Ilaria di Roberto: single, 30 anni, senza figli, ma felice. Quanto secondo te, il giudizio e l’oppressione sociale influisce sulla serenità altrui? In quanti si sentono giudicati per “essere in ritardo” su quella che sembra essere una tabella di marcia obbligata dalla vita? Quando hai smesso di sentirti così?
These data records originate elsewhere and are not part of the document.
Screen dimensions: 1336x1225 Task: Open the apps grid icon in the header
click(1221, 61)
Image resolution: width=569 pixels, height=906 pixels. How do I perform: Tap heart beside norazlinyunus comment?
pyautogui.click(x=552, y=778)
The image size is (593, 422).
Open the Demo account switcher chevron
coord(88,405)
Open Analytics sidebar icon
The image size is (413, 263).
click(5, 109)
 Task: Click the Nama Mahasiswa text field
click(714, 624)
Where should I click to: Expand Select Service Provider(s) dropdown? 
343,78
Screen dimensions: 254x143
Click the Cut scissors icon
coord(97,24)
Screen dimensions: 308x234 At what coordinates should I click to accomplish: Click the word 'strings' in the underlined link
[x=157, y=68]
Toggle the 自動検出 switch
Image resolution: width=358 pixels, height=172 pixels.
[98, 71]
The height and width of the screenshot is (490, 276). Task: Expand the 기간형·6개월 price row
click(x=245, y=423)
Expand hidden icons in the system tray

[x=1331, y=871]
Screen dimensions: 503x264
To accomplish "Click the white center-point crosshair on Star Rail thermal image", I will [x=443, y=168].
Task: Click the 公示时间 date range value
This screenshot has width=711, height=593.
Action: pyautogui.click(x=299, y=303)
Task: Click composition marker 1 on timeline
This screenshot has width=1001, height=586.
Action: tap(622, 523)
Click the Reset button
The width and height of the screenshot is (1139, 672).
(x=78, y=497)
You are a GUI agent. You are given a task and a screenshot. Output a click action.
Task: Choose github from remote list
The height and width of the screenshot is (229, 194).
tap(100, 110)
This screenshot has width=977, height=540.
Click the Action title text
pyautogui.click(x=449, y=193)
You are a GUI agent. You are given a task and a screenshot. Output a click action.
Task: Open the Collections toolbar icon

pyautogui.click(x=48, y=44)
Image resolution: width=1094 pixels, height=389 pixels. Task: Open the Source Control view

Parlo da un punto di vista prettamente personale, non egoriferito. Benché io stessa, sovente, fatichi ad accettare di trovarmi in quella porzione di limbo e condizione che la nostra società definirebbe “fuori tempo”, ho sempre cercato di divincolarmi da qualsivoglia forma di aspettativa sociale. Ho 32 anni, sono single, non ho figli e non ho intenzione di averne almeno per i prossimi dieci anni e toh? Al netto delle mie vicissitudini personali, sono disperatamente felice. Chiaramente, mi sento acerba sotto molti punti di vista. Non ho una laurea, non ho neanche la patente, non ho ancora un impiego fisso e sto ancora cercando il mio posto nel mondo. Tuttavia, a dispetto delle innumerevoli vicissitudini, una cosa sono riuscita ad ottenerla e, forse, in questo sono stata molto più precoce di altri: l’amor proprio. Quando mi chiedono perché – in contrasto con quanto generalmente ci si aspetta una donna di trent’anni – non mi prodighi nella ricerca di un uomo e quindi della celeberrima “sistemazione”, la risposta è sempre la stessa: «I have no economic independence». Chiaramente, a molte/i potrebbe sfuggire il nesso logico tra la scelta di condividere un percorso con qualcuno e l’ambizione di essere finanziariamente e professionalmente di successo, talvolta persino sopravanzando gli altri. Vi dirò che il nesso risiede proprio nella sopravvivenza, o meglio, in quel “mantenere” sé stessi ed altre persone, grazie ai mezzi di sussistenza che la società mette a nostra disposizione. Fin dai tempi più remoti, la ricerca smodata di siffatti mezzi è stata relegata all’uomo, per secoli identificato come colui che «portava a casa la pagnotta». Ed era questa la normalità, poiché le donne erano destinate ad occuparsi di altre questioni, in primo luogo il lavoro domestico. Ma la sopravvivenza – in particolare per le donne – implica anche lo smantellamento di pregiudizi e preconcetti in una società il cui dominio economico, culturale, sociale e lavorativo è sostanzialmente relegato agli uomini, a notevole scapito del nostro genere.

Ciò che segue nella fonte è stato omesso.